Na MiraColunas

Carros de luxo de funcionários do BRB, alvos da PCDF, são bloqueados
Entre os carros bloqueados, está um Toyota Corolla Cross 2026, SUV de padrão médio que pode custar mais de R$ 200 mil
atualizado
Compartilhar notícia

Durante a Operação Insider, deflagrada nesta quinta-feira (7/5), que investiga funcionários do Banco de Brasília (BRB) por suposto esquema de corrupção e lavagem de dinheiro, policiais civis da Delegacia de Repressão à Corrupção (DRCOR) bloquearam oito veículos de luxo e um imóvel no Distrito Federal e também pediram o bloqueio das contas bancárias dos investigados.
Vídeo das buscas:
O bloqueio do bem significa que o veículo continua em posse do investigado, mas ele não pode usá-lo.

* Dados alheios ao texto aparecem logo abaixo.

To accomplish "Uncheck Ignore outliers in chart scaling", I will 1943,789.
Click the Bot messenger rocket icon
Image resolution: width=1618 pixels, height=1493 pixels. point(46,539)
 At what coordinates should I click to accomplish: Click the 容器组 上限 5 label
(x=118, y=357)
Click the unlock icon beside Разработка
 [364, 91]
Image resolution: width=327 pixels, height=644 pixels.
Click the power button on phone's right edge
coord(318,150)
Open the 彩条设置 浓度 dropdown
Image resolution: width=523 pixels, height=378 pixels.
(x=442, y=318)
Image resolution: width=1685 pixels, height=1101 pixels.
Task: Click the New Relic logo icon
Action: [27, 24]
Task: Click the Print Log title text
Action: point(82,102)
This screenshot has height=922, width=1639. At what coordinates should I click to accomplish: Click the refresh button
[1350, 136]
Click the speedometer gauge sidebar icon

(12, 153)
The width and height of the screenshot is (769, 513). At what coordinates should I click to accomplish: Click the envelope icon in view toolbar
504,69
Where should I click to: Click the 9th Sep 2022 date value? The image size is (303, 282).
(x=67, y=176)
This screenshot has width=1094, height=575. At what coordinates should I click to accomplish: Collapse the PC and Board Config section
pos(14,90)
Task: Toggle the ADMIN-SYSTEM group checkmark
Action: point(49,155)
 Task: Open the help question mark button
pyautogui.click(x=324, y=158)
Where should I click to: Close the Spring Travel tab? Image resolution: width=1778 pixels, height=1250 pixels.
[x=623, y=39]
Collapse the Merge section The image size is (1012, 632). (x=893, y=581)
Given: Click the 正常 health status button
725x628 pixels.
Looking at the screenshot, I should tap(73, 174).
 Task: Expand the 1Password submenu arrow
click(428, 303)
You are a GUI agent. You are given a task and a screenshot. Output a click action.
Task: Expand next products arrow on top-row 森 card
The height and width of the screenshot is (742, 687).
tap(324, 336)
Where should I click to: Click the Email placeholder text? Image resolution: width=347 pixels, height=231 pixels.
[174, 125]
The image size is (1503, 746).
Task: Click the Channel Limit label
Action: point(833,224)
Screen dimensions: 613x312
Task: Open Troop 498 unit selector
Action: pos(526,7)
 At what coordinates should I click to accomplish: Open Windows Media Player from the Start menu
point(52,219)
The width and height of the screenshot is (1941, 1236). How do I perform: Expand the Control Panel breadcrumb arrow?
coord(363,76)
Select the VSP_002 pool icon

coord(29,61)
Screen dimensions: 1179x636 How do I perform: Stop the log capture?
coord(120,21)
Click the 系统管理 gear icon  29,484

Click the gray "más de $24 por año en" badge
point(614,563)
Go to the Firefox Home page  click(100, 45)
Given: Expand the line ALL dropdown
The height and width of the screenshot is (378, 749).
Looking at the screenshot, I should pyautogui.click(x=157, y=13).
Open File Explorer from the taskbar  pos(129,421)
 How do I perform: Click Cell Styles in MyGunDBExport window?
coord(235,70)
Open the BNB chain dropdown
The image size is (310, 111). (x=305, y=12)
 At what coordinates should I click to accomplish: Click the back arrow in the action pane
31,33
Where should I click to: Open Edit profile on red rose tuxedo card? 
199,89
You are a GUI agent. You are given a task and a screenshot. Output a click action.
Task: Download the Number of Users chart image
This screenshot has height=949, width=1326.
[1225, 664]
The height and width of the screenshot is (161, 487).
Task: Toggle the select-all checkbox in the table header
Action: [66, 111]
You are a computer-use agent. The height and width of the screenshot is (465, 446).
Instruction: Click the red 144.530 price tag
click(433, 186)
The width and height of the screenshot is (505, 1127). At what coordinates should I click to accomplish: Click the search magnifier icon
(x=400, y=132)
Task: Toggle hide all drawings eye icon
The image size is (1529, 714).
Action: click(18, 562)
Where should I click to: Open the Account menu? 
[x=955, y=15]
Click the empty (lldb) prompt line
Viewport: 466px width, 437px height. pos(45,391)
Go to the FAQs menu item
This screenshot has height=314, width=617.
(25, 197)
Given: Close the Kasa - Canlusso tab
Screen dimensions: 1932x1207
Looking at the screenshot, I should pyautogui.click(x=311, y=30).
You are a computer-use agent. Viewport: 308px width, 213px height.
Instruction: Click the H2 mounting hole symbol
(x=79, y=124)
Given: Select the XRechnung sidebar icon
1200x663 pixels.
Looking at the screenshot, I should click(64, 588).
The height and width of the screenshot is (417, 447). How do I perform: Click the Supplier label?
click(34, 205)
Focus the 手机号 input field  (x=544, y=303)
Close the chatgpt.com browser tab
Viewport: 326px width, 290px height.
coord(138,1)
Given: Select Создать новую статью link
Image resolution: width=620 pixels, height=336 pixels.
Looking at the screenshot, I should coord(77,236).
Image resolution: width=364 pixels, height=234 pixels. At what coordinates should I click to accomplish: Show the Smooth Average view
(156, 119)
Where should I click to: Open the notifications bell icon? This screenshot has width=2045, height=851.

Entre os carros está um Toyota Corolla Cross 2026, SUV de padrão médio que pode custar mais de R$ 200 mil.
Imagens:
De acordo com a Polícia Civil, que contou com apoio da Promotoria de Justiça de Defesa do Patrimônio Público e Social (PRODEP/MPDFT) e da Delegacia de Repressão aos Crimes de Informática da Polícia Civil do Rio de Janeiro (DRCI/PCERJ), foram identificadas movimentações financeiras incompatíveis envolvendo dois empregados públicos do BRB, um servidor público federal, empresários e empresas ligadas entre si.
As investigações começaram após o banco detectar irregularidades em uma agência em Ceilândia, incluindo operações suspeitas e o descumprimento de normas de compliance por parte do gerente da unidade. Os investigados residem no Distrito Federal, no Rio de Janeiro e em São Paulo.
15 milhões em movimentações
Ao longo do inquérito, os investigadores rastrearam movimentações estimadas em R$ 15 milhões, com transferências suspeitas entre pessoas físicas e jurídicas, uso intenso de dinheiro em espécie e indícios de ocultação patrimonial por meio da compra de veículos de alto valor e da movimentação fracionada de recursos.
Segundo a Polícia Civil, parte dos valores investigados teria origem em uma fraude eletrônica milionária contra empresas privadas, já identificada anteriormente, cujos recursos acabaram bloqueados no BRB.
Venda de carteira de ativos
Um dos alvos da Operação Insider é um empregado público do BRB responsável pela intermediação de carteiras de ativos. Segundo as investigações, ele teria recebido um percentual sobre a venda de três carteiras de ativos avaliadas em mais de R$ 60 milhões.
O servidor é investigado por possíveis irregularidades em operações estruturadas no âmbito da BRB DTVM (Distribuidora de Títulos e Valores Mobiliários).
O Metrópoles acionou o BRB e, até a última atualização desta reportagem, não havia recebido resposta. O espaço segue aberto para manifestações.
Mais detalhes da operação:
- Ao todo, a Operação Insider cumpre 17 mandados de busca e apreensão;
- Os investigados são funcionários do BRB suspeitos de realizar vendas irregulares de fundos de investimento;
- A apuração teve início após denúncia apresentada pelo próprio BRB, com base em auditoria interna.
Se condenados, os suspeitos poderão responder pelos crimes de corrupção, organização criminosa e lavagem de dinheiro. As penas somadas podem chegar a 30 anos de prisão.